Im Zusammenhang mit dem Internet wird natürlich auch das Urheberrecht eine herausragende Rolle spielen. Weil das Internet kein rechtsfreier Raum ist, müssen wir das Urheberrecht durchsetzen. Da stehen wir vor neuen Herausforderungen. Das sehen wir an den Beratungen der Europäischen Union in den letzten Tagen. Wir haben aber eines klargemacht: Wir wollen keine gesetzlichen Internetsperren im Zusammenhang mit der Durchsetzung des Urheberrechts. Das steht konkret in der Koalitionsvereinbarung. Da wird nicht geprüft, nicht abgewogen und nicht evaluiert. Das machen wir in den Bereichen, in denen es notwendig und verantwortbar ist. Aber das können wir teilweise nicht sofort tun. Bevor wir uns beispielsweise mit den Strafbestimmungen zu den Terrorcamps befassen können, brauchen wir eine gewisse Zeit, um erst einmal Erfahrungen hinsichtlich der Anwendung dieser Bestimmungen zu sammeln. Dann werden wir uns genau ansehen - diese Gesetzgebung war eine Gratwanderung -, ob sie sich in der Praxis bewährt haben.

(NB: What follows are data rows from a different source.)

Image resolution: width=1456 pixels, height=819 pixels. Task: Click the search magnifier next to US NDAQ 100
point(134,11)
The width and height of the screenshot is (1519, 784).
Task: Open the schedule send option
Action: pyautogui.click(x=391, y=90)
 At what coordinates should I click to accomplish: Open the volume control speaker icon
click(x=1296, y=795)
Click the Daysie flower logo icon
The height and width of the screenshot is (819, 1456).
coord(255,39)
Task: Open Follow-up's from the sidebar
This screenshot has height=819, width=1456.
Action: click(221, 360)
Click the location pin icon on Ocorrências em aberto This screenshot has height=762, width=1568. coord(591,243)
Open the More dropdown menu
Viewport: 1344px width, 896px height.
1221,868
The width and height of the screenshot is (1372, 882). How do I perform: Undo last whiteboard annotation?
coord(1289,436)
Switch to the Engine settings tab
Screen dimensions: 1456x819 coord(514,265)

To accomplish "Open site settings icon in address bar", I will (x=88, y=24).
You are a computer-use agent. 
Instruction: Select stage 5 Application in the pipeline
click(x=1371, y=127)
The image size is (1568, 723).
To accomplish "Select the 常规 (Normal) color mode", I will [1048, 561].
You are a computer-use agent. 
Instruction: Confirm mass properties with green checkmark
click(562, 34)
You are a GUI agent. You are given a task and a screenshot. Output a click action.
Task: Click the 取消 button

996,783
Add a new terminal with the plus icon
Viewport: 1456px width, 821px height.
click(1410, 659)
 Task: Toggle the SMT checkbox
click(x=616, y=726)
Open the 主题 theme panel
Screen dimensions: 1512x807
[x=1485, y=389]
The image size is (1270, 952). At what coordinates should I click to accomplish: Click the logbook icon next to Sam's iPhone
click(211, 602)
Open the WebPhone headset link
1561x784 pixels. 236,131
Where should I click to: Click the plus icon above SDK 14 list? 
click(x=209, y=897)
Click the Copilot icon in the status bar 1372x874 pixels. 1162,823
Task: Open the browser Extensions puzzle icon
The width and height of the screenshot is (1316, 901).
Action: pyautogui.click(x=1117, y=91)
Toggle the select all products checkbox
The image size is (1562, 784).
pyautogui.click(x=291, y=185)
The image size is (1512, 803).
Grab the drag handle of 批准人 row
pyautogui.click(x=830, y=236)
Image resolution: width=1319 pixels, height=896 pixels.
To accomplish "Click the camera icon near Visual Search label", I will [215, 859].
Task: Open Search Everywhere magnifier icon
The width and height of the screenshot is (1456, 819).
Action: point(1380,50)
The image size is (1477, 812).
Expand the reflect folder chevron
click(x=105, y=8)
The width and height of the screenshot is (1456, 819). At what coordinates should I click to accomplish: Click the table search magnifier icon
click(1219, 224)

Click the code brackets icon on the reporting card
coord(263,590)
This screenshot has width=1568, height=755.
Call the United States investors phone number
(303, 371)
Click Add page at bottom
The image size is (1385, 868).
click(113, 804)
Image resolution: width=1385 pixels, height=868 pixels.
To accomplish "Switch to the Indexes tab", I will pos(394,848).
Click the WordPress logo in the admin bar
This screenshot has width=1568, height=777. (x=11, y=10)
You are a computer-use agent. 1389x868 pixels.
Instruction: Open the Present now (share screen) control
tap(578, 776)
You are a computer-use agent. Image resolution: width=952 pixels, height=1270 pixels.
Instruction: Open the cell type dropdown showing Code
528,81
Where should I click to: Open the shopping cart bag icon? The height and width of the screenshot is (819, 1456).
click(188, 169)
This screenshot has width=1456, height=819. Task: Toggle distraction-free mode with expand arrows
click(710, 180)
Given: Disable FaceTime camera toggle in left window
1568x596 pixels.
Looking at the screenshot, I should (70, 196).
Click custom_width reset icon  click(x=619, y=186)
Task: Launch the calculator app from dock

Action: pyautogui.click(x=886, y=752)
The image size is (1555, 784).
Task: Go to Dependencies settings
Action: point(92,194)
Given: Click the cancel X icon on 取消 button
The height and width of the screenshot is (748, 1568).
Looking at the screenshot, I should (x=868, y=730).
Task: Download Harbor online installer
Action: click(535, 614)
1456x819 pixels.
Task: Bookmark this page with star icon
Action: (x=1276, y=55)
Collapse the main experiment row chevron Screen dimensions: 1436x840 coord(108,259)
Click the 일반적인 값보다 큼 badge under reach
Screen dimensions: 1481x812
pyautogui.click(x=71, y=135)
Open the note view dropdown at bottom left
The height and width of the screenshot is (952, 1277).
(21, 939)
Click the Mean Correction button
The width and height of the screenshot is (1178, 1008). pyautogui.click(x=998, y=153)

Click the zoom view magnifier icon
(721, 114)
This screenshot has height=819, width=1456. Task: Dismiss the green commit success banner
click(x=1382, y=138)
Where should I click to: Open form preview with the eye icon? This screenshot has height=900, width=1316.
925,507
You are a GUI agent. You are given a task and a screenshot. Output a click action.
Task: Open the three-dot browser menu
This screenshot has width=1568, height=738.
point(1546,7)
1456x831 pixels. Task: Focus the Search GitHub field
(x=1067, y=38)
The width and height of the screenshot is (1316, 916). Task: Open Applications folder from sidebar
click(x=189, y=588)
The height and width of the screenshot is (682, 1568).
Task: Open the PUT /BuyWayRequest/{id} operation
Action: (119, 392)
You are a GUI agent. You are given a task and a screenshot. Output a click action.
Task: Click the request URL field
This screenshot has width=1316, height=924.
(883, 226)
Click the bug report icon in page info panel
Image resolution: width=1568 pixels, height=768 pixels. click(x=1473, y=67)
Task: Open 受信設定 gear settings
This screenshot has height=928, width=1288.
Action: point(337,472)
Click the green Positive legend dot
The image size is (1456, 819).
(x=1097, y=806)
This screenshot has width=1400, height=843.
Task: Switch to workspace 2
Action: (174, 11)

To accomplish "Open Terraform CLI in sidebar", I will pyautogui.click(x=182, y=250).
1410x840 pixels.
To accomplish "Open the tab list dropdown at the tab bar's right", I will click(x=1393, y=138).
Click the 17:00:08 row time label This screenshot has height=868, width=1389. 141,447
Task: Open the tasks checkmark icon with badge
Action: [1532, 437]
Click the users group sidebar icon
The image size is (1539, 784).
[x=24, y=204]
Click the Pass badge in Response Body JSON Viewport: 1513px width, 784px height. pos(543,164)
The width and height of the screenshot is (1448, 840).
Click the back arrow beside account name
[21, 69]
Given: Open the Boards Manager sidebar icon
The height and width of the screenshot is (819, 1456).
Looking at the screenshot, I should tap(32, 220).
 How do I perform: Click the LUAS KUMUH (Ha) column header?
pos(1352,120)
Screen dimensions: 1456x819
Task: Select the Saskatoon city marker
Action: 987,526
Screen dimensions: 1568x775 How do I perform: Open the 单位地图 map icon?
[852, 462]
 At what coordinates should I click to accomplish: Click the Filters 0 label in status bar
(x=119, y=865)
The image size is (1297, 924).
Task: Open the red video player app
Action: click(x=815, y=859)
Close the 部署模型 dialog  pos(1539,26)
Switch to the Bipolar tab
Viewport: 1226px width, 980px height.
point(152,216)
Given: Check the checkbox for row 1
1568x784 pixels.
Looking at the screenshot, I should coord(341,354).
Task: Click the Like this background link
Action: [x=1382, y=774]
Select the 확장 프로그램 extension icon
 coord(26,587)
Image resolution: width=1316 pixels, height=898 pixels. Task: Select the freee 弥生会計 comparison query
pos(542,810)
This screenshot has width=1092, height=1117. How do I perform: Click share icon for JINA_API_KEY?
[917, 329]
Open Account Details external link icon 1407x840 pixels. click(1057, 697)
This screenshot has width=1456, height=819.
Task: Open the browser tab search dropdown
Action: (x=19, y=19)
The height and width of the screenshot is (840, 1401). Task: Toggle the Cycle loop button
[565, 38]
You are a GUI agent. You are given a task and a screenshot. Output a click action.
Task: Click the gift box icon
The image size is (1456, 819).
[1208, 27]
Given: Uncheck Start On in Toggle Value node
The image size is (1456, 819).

Wir haben uns nicht nur auf diesen Bereich konzentriert. Die Rechtspolitik muss natürlich auch die richtigen Lehren aus der Finanzmarktkrise ziehen. Deshalb stehen für uns das Insolvenzrecht, Reorganisationsverfahren für Kreditinstitute und eine Verbesserung des Insolvenzplanverfahrens an vorderster Stelle. Wir werden Ihnen unter Federführung des Justizministeriums gemeinsam mit den anderen Ressorts gute Vorschläge unterbreiten, die Instrumente zum Gegenstand haben, die gerade dann, wenn die Gefahr einer Pleite droht, in der Zukunft helfen sollen, diese zu verhindern und die betroffenen Unternehmen einfacher und effektiver zu sanieren.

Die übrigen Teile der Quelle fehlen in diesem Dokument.